Después de Nietzsche, ¿qué?

Iniciaremos la breve reconstrucción del contexto sociohistórico que alimentó el pensamiento sartreano recordando la situación filosófica en relación a la cual va a situarse. Y tenemos que remontarnos hasta el corazón del siglo XIX, ese momento en el que el horizonte filosófico está enmarcado por Hegel, esto es, por la fortaleza del pensamiento dialéctico, de esa consideración de lo real que entendía los juegos sociales como enfrentamientos que finalmente han de resolverse en un momento esplendoroso hasta el previsible final de la historia. No es solo Hegel quien se extiende en ese pensamiento central. He dicho que la fortaleza del pensamiento dialéctico es la marca fundamental del XIX y es que, en efecto, con las variaciones que intenten sumar autores como Marx o Bakunin, el núcleo de la dialéctica permanece, como si estas variaciones fueran algo secundario.

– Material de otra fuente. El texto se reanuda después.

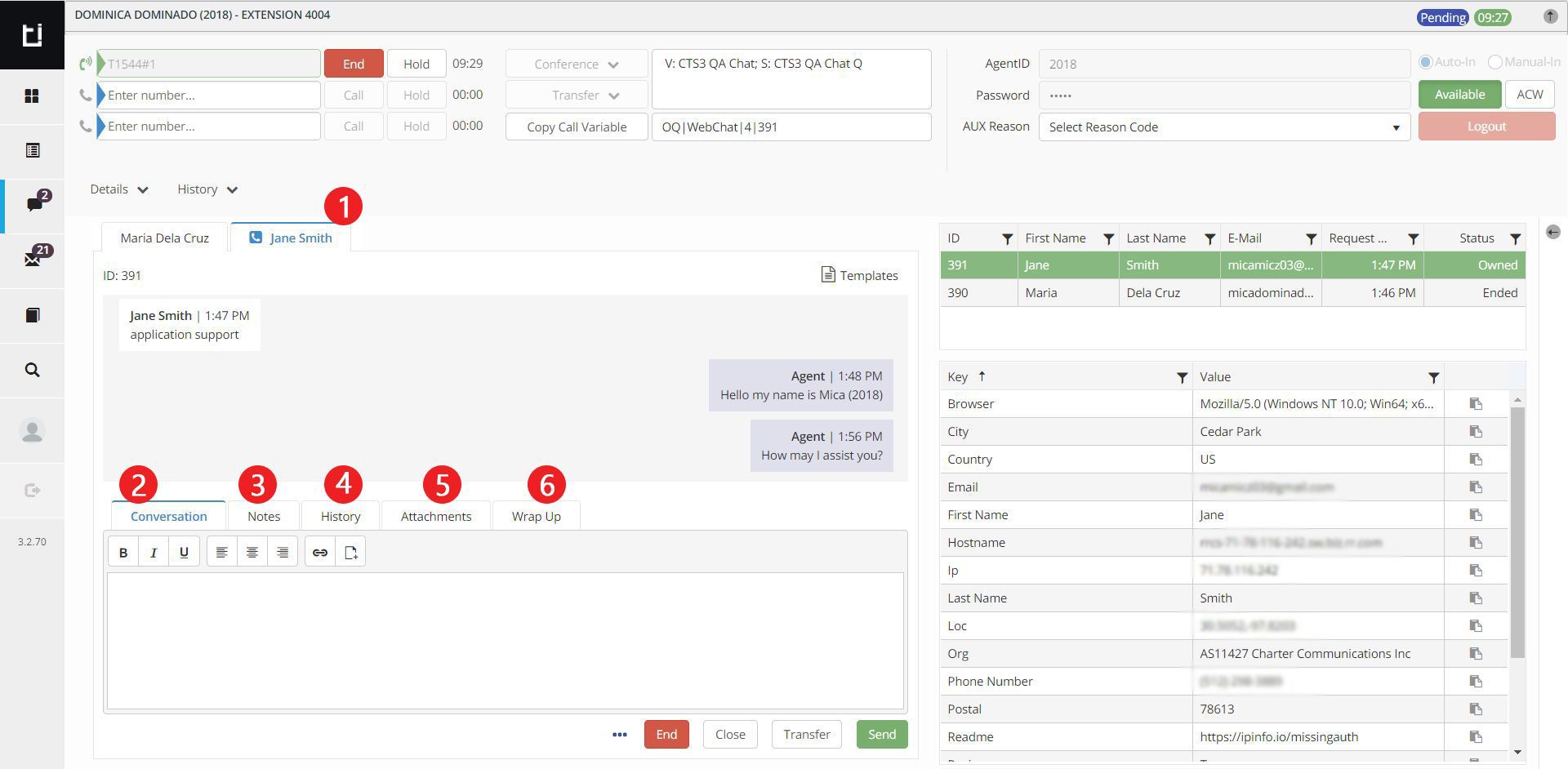
Task: Open the Maria Dela Cruz chat tab
Action: pyautogui.click(x=164, y=238)
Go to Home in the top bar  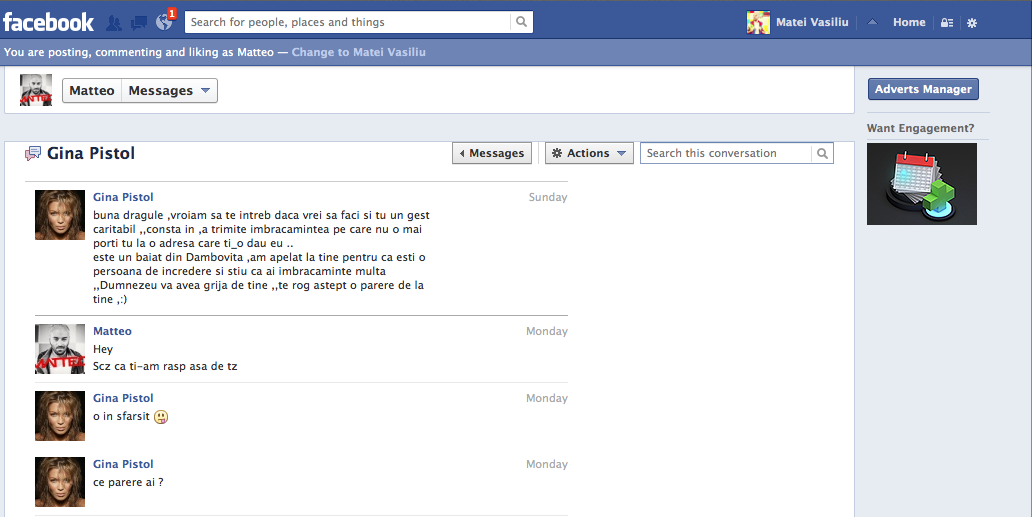coord(909,22)
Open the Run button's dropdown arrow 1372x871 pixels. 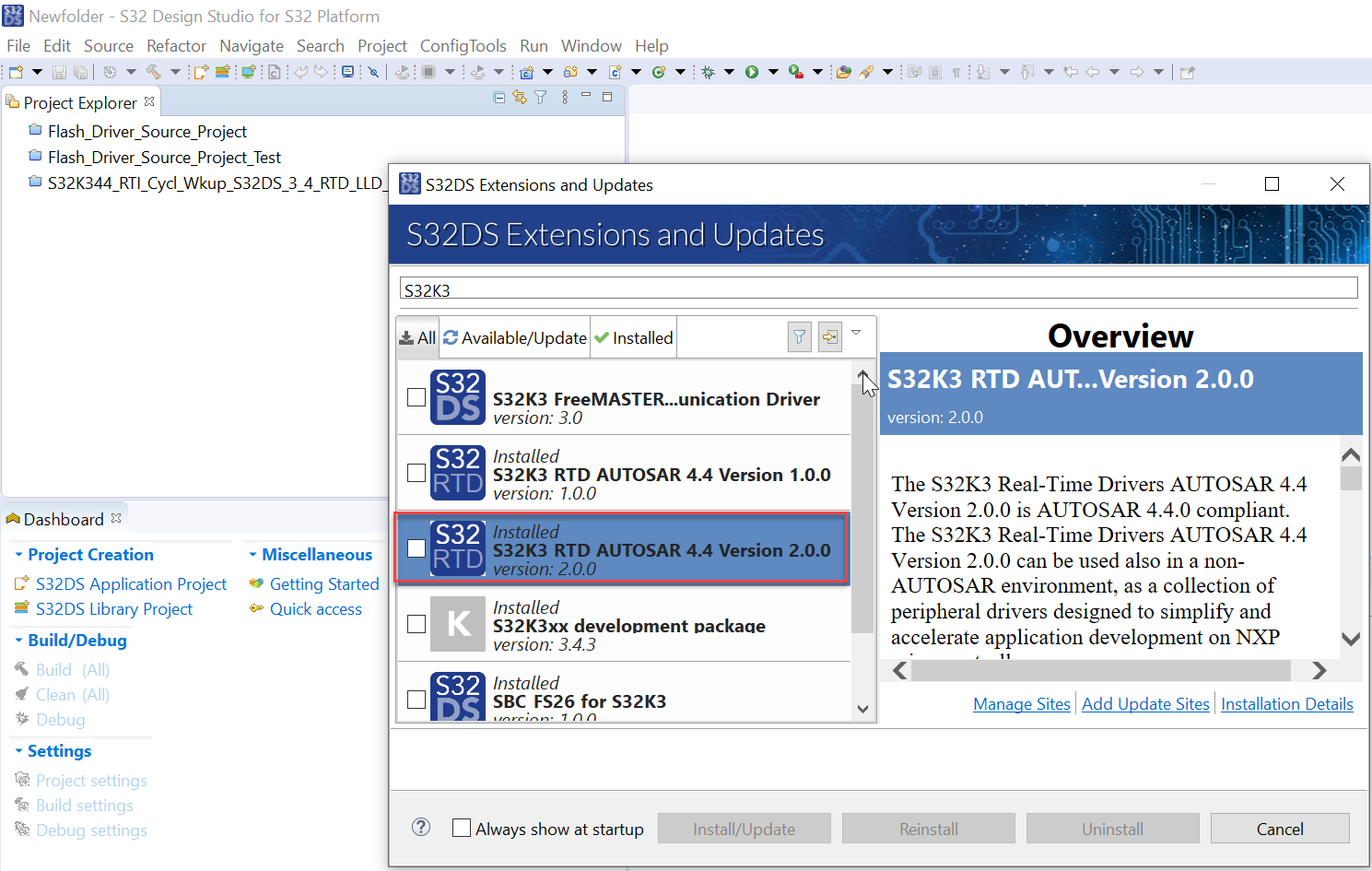pos(772,71)
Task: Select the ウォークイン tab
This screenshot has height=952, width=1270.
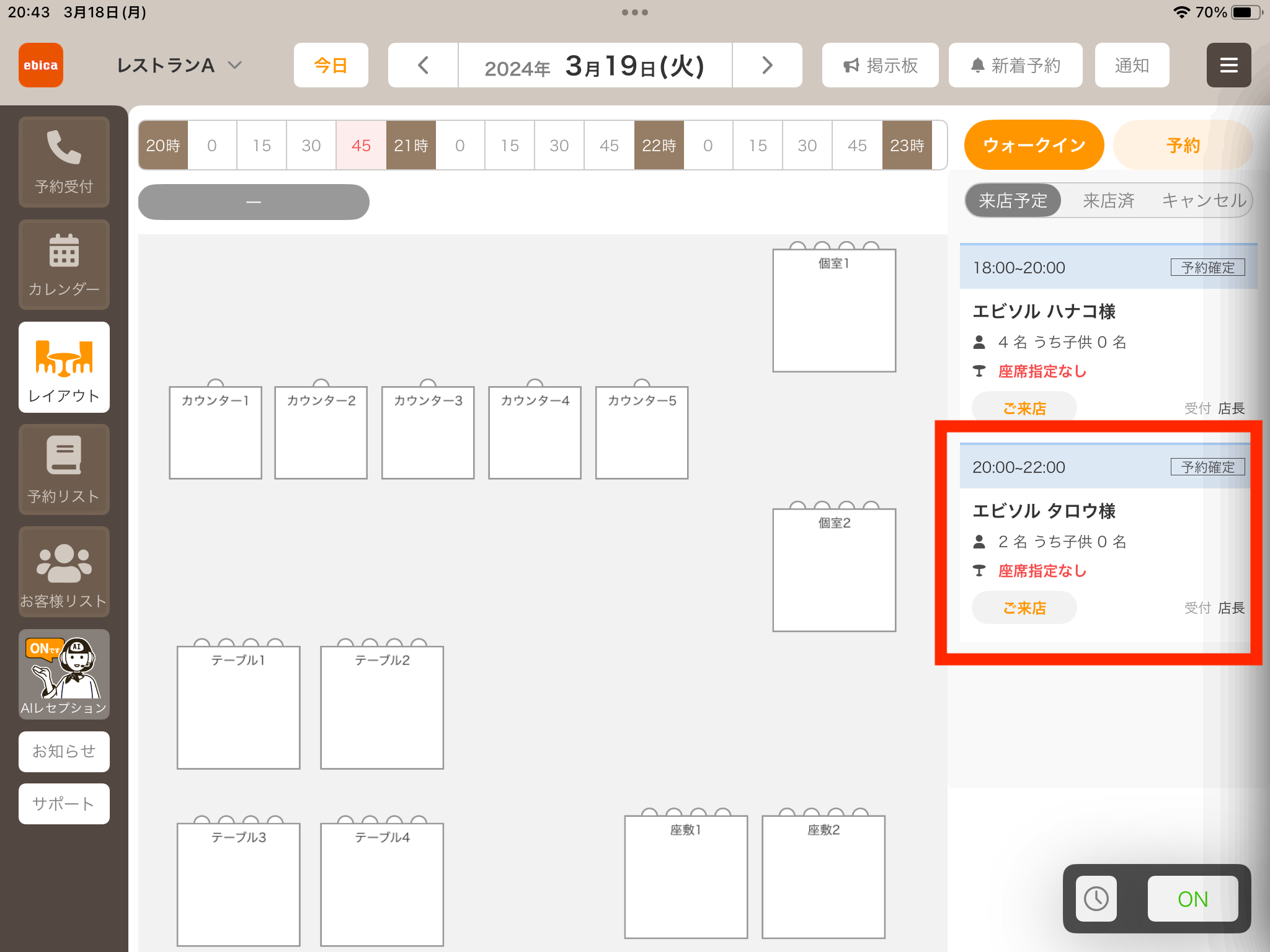Action: (1034, 145)
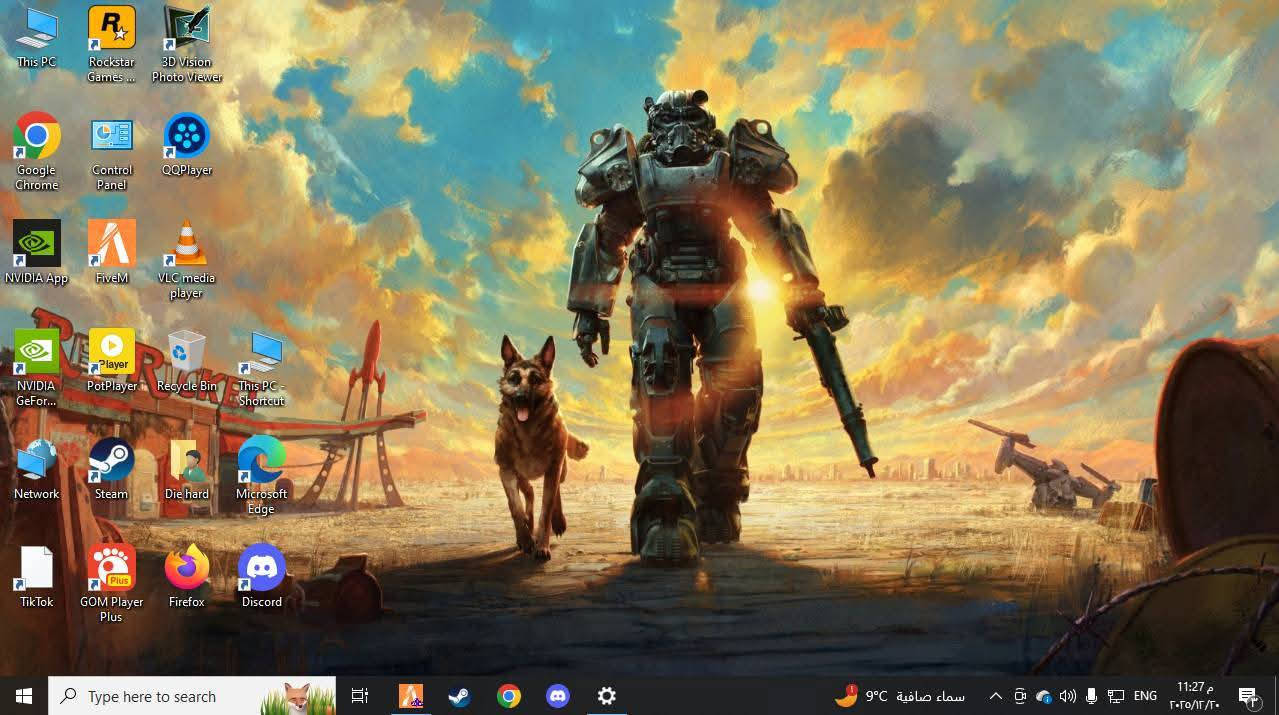The width and height of the screenshot is (1279, 715).
Task: Click the NVIDIA App desktop icon
Action: tap(37, 246)
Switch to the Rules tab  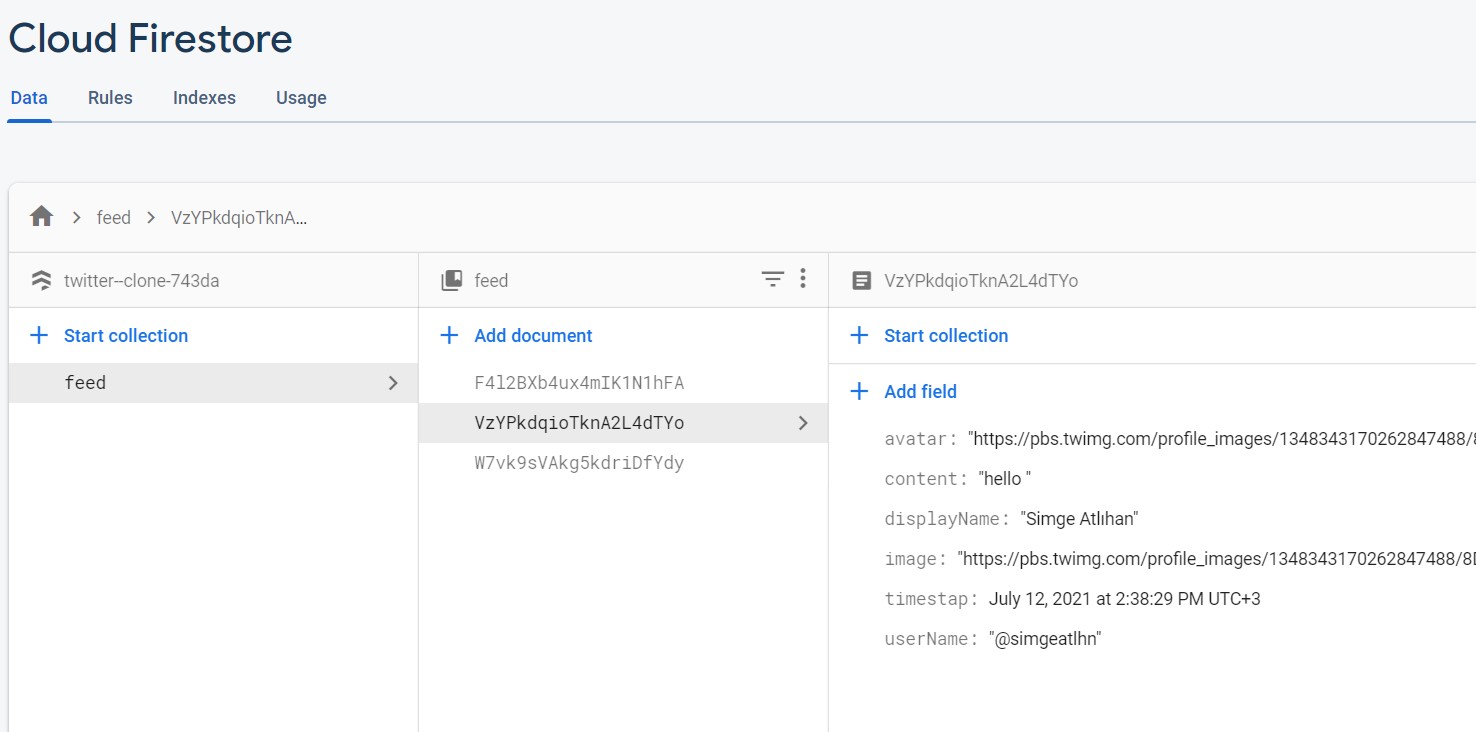point(109,97)
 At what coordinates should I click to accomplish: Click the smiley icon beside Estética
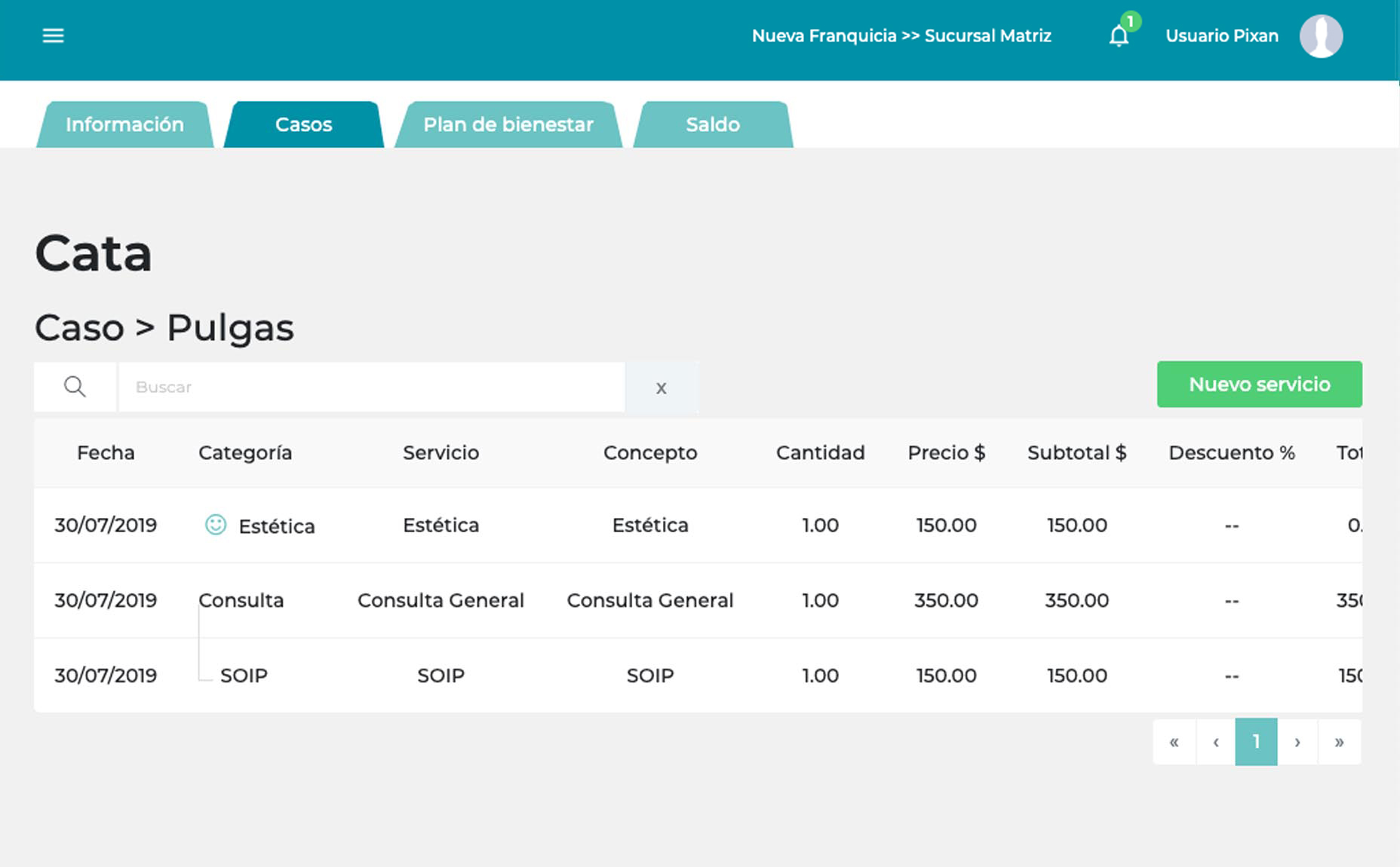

Sin embargo, la aventura hegeliana comenzó a ser tenida en cuenta por las autoridades conservadoras como un adversario al que convenía asediar. Tal operación de ataque se había hecho marcadamente explícita en 1841, cuando F. W. J. von Schelling, quien había sido condiscípulo de Hegel durante su aprendizaje juvenil en Tubinga, fue convocado por Federico IV de Prusia a la Universidad de Berlín algunos años después de la muerte de su antiguo amigo para intentar «extirpar las semillas del dragón hegeliano». El monarca sabía que dichas semillas habían comenzado a florecer en la conciencia y la praxis de lo que conocemos como izquierda hegeliana, ese grupo de estudiosos primerizos que intentaban orientar la dialéctica hacia un uso político y subversivo. ¿Se trataba de una cuestión de oportunidad tardía, producida tan solo cuando las autoridades percibieron la «perversión de la dialéctica»? ¿La dialéctica se concebía como peligro enemigo en 1841? ¿Es que con anterioridad era un saber inocente y neutral, soportable? No creo que pueda aceptarse tal idea si se tiene en cuenta la conocida animadversión e inquina que le profesaba Schopenhauer, docente simultáneo de Hegel y ferozmente antidialéctico y que, en vida del afamado filósofo, clamó una y otra vez contra las «tonterías» hegelianas y contra su «batiburrillo palabrero». Lo cierto es que había ido organizándose un frente antihegeliano que, por otra parte, no se presentaba como tal: se trataba más bien de apariciones dotadas de mayor o menor fragilidad pero que fueron cundiendo en las entrañas del oficio filosófico. En tal espíritu apareció Kierkegaard, que se desplazó a Berlín para estudiar Filosofía y se declaró fervoroso partidario de la subjetividad diferenciada, única en relación a la otra.